There’s a certain canon of gay film that My Policeman fits comfortably into — not so much made for queer people than for those who feel the only way to empathize with gay people is to cry about how terribly hard it is for them, about how there is no way that this could be a choice someone could make. When I watch this brand of gay film, along the lines of Call Me By Your Name, I get irritated with all the straight ladies who clutched at me and told me how I simply had to watch it, when all I end up seeing is some tragic gay story that isn’t all that interesting or fresh of a story minus the tragic gayness. This imagined mournful straight person, suddenly awoken to how godawful it must be to be gay, how they maybe should occasionally feel badly for our homophobic, transphobic culture, doesn’t just act as desired audience for this My Policeman, but exists within it — in the form of an older Marion reading Patrick’s old journals, realizing that her blatant and oppressive homophobia may have been part of the problem decades too late. 

I suspected the film would have this sort of sterilized, tragic energy from even the press tours, where lead actor Harry Styles reassured us that this was a tender film about gay sex instead of what we’re all used to in gay film, which he claimed was usually “two guys going at it.” I don’t know what films he’s talking about, nor do I know what the problem with two guys going at it really is — my queerness includes all sexual expression, including celebrating some good old fashioned “going at it” if it’s what feels best and truest. The sex scenes in this film are “tender,” I suppose, but also pretty boring, pretty basically shot. They lack much sexiness or even interest. 

My Policeman is more interested in the brutalization and hatred of gay people, the emphasis of how bad it used to be back then, but works to absolve those who partake in this cruelty (a suggestion that maybe you, too, can be forgiven for actively ruining gay people’s lives. I’m not sure, really, it never becomes clear).

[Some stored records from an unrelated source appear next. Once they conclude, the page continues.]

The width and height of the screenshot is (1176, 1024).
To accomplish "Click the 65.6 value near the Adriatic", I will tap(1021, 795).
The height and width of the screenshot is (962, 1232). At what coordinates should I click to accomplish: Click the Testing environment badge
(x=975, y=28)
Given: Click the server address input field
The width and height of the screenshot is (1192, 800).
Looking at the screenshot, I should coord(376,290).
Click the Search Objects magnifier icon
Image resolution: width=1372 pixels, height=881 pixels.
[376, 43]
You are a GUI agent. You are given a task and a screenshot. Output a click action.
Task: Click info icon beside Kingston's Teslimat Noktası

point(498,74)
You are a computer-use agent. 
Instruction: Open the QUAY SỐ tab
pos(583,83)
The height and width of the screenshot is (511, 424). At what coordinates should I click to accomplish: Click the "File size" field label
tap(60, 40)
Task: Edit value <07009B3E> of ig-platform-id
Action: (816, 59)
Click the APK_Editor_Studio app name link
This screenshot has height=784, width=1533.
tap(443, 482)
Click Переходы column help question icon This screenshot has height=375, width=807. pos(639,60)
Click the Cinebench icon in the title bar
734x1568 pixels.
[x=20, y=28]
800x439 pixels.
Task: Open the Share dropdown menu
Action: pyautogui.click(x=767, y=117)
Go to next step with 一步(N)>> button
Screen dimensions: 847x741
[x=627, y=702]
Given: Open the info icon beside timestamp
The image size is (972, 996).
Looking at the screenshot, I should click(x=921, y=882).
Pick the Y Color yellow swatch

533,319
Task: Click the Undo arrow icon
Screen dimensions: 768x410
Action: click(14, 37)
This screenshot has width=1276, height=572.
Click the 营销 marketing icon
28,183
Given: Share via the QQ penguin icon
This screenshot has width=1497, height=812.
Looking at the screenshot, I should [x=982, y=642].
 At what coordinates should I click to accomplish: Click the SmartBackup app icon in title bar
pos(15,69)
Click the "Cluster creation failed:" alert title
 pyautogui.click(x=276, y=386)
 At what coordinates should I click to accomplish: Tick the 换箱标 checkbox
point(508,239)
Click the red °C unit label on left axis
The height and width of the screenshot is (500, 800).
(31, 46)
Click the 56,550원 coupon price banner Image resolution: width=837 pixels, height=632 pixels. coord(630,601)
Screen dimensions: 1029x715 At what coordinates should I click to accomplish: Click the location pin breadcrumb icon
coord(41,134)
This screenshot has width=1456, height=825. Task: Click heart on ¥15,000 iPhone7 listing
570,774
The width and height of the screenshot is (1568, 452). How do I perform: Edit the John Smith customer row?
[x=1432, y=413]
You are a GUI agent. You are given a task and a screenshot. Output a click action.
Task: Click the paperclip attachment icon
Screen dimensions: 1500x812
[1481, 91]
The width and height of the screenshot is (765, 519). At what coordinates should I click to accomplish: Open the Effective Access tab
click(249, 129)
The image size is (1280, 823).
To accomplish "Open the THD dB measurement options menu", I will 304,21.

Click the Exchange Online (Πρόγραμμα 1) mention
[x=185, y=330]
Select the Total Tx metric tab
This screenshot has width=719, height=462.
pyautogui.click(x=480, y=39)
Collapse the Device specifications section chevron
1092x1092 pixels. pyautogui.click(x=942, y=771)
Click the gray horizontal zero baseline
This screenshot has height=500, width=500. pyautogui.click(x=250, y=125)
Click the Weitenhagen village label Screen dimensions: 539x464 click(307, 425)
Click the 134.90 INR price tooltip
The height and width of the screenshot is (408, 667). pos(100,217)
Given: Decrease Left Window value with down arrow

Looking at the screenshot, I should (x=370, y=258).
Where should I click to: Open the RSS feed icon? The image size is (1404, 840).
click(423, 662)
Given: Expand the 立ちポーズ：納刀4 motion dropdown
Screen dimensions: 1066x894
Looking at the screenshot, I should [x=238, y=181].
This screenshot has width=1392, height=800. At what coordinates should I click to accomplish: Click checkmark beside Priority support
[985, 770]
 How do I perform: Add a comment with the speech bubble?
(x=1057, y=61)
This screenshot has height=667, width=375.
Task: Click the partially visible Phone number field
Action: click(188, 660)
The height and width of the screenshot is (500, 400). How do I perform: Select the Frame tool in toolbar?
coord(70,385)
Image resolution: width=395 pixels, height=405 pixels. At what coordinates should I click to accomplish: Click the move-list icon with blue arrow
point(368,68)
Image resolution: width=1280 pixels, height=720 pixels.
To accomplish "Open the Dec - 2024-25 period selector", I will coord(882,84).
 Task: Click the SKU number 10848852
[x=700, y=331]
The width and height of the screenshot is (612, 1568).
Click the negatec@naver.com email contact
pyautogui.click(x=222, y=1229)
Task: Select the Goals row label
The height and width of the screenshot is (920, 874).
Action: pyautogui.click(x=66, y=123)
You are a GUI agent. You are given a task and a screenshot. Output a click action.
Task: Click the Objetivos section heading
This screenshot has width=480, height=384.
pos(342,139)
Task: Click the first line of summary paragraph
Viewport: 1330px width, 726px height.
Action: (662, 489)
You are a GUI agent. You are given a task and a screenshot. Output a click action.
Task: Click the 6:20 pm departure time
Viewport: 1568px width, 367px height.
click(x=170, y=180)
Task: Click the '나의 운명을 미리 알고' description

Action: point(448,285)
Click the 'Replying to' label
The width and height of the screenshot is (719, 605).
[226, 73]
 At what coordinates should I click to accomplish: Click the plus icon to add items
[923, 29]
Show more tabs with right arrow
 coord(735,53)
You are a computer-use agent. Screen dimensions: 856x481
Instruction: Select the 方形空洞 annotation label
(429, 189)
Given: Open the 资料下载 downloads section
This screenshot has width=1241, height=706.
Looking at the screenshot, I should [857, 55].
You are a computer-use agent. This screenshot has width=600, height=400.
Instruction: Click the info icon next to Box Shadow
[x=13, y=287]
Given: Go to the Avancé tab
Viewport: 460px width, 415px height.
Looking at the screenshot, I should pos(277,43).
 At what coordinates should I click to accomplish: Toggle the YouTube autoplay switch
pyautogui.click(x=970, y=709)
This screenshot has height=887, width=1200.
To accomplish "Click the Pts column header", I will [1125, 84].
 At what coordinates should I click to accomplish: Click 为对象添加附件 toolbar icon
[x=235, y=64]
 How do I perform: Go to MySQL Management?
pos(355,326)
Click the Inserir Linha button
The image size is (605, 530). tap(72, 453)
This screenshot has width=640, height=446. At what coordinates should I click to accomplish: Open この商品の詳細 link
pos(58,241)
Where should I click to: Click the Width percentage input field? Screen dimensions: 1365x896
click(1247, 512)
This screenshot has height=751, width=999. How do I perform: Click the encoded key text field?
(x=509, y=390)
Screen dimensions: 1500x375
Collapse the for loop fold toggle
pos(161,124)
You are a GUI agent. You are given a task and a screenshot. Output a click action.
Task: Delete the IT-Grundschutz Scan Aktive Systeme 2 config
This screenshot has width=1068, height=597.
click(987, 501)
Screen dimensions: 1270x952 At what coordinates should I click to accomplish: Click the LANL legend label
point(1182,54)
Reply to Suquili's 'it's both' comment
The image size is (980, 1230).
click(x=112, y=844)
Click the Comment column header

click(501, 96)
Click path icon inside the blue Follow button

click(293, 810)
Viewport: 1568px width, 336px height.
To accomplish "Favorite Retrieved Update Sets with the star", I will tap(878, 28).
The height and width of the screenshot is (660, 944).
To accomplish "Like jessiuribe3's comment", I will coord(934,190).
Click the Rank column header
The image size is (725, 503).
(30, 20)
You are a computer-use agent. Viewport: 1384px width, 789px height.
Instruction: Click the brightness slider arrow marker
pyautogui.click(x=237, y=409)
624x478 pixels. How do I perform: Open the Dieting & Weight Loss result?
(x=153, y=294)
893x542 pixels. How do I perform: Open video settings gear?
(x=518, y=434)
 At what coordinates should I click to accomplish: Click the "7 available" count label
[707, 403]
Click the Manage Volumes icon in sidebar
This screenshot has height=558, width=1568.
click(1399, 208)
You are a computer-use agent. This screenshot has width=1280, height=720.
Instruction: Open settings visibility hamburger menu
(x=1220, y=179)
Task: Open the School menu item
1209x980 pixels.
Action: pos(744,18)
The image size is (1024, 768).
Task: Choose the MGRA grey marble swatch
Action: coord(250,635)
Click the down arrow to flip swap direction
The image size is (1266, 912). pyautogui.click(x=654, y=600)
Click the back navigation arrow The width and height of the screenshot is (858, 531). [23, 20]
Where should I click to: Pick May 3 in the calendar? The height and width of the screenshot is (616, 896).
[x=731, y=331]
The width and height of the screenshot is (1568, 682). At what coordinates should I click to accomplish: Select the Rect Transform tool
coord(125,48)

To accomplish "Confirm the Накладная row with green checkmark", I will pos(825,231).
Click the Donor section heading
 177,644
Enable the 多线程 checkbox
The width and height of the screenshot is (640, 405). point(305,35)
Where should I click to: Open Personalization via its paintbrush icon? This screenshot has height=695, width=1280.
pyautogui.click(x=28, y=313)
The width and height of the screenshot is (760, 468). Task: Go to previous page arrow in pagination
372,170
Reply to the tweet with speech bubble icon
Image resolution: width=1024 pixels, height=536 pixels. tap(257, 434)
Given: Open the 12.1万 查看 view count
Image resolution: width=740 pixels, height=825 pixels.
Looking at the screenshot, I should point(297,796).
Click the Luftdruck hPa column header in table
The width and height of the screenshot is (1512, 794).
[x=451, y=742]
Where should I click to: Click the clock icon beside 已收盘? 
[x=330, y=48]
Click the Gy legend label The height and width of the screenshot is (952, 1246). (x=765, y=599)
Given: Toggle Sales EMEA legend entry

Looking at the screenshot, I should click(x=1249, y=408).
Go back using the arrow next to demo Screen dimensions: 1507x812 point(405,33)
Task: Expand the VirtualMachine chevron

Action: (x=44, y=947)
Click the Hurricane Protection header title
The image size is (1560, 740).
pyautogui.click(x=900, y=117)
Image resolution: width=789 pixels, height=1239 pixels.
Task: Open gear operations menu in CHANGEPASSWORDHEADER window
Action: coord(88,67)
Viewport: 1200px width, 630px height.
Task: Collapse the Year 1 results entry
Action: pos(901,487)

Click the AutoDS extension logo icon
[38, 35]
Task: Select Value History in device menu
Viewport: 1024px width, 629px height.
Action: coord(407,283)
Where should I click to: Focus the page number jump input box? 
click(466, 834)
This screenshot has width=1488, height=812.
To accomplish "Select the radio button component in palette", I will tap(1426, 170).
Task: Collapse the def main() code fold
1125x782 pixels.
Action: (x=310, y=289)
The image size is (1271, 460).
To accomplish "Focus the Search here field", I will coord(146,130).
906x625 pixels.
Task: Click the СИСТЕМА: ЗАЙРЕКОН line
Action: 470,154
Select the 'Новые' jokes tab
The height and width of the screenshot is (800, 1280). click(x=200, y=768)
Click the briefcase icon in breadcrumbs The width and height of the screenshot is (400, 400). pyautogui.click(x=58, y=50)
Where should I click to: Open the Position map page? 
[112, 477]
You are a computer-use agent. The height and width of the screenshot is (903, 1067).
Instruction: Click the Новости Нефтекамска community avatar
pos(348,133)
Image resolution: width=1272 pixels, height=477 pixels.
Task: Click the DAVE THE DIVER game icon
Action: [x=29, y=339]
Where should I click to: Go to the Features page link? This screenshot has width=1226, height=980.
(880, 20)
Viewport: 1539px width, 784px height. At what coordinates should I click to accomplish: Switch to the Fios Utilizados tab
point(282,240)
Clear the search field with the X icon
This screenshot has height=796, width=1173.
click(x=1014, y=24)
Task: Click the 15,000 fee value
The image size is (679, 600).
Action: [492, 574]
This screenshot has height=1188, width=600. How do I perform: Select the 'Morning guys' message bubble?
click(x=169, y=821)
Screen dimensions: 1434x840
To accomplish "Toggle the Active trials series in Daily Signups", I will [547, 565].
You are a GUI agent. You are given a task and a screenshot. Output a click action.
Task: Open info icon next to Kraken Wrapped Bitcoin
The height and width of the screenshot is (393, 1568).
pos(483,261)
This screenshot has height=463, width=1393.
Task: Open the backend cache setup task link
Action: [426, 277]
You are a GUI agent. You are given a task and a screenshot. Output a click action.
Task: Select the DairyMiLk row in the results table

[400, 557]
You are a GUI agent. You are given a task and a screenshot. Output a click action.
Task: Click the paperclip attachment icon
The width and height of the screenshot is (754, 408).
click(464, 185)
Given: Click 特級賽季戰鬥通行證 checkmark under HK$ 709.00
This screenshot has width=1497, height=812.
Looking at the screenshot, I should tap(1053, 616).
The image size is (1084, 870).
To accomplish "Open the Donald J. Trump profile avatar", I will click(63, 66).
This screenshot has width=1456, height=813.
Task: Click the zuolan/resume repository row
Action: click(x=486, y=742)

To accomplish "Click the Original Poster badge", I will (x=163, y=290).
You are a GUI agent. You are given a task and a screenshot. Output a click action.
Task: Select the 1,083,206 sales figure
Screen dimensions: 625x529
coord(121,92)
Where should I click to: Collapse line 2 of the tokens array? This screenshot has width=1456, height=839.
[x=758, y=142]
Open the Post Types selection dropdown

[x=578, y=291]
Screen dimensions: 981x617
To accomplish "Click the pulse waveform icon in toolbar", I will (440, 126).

All of this isn’t even all that traumatic to me, though, because the film totally fails to tap into any sort of emotional resonance; partially due to strange character choices, partially due to two interweaving storylines that fail to weave together, and partially due to a particularly stilted performance from Styles (who just isn’t ready for leading man status yet). 

At one point, Patrick is almost arrested for performing oral sex on another man in an alleyway. Before he drops to his knees, they place a newspaper below him. Neat, tidy, pristine, bland. The moment encapsulates the film — so sterilized, so clear cut in its insistence on making a tidy story with such blatantly cruel homophobia and such shining examples of nice little gays just looking to kiss chastely and blandly in Venice that there is no room for nuance, let alone for Patrick, Tom, and even Marion to exist as full, interesting people that are both trapped in and contributing to a failure of a system. If the kind of story peddled in My Policeman — tragic and bland and vanilla and disinterested in any sort of nuanced truth — is what it takes to emotionally move those otherwise disinterested in helping the queer cause, I am frankly concerned.